Problem statement:
Print the following lines again without changing any of them.

Element and text location data
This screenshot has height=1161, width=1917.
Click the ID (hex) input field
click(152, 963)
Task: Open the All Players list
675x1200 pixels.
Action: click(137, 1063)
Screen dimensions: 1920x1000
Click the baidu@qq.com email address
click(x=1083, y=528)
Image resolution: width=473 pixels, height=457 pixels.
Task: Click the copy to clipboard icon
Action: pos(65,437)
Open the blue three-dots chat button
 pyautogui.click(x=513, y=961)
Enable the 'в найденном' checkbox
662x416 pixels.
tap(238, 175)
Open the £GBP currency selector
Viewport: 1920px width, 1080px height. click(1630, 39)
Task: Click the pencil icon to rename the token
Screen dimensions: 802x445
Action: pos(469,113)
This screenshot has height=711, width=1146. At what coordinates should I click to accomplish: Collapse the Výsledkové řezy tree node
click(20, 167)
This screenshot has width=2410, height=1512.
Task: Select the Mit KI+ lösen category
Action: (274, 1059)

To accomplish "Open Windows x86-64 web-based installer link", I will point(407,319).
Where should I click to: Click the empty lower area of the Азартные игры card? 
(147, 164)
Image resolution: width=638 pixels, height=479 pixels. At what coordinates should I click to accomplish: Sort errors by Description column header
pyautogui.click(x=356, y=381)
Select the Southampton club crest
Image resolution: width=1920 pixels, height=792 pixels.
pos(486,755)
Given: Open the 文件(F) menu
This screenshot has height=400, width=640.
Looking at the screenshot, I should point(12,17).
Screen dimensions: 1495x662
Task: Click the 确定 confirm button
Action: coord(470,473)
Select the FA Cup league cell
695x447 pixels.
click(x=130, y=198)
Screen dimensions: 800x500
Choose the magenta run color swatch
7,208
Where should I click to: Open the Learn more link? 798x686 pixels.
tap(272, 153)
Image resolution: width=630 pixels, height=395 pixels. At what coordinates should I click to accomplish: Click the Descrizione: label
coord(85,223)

Finished exercise:
This screenshot has height=1161, width=1917.
Click the ID (hex) input field
click(152, 963)
Task: Open the All Players list
675x1200 pixels.
Action: click(137, 1063)
Screen dimensions: 1920x1000
Click the baidu@qq.com email address
click(x=1083, y=528)
Image resolution: width=473 pixels, height=457 pixels.
Task: Click the copy to clipboard icon
Action: pos(65,437)
Open the blue three-dots chat button
 pyautogui.click(x=513, y=961)
Enable the 'в найденном' checkbox
662x416 pixels.
tap(238, 175)
Open the £GBP currency selector
Viewport: 1920px width, 1080px height. click(1630, 39)
Task: Click the pencil icon to rename the token
Screen dimensions: 802x445
Action: pos(469,113)
This screenshot has height=711, width=1146. At what coordinates should I click to accomplish: Collapse the Výsledkové řezy tree node
click(20, 167)
This screenshot has width=2410, height=1512.
Task: Select the Mit KI+ lösen category
Action: (274, 1059)

To accomplish "Open Windows x86-64 web-based installer link", I will point(407,319).
Where should I click to: Click the empty lower area of the Азартные игры card? 
(147, 164)
Image resolution: width=638 pixels, height=479 pixels. At what coordinates should I click to accomplish: Sort errors by Description column header
pyautogui.click(x=356, y=381)
Select the Southampton club crest
Image resolution: width=1920 pixels, height=792 pixels.
pos(486,755)
Given: Open the 文件(F) menu
This screenshot has height=400, width=640.
Looking at the screenshot, I should point(12,17).
Screen dimensions: 1495x662
Task: Click the 确定 confirm button
Action: coord(470,473)
Select the FA Cup league cell
695x447 pixels.
click(x=130, y=198)
Screen dimensions: 800x500
Choose the magenta run color swatch
7,208
Where should I click to: Open the Learn more link? 798x686 pixels.
tap(272, 153)
Image resolution: width=630 pixels, height=395 pixels. At what coordinates should I click to accomplish: Click the Descrizione: label
coord(85,223)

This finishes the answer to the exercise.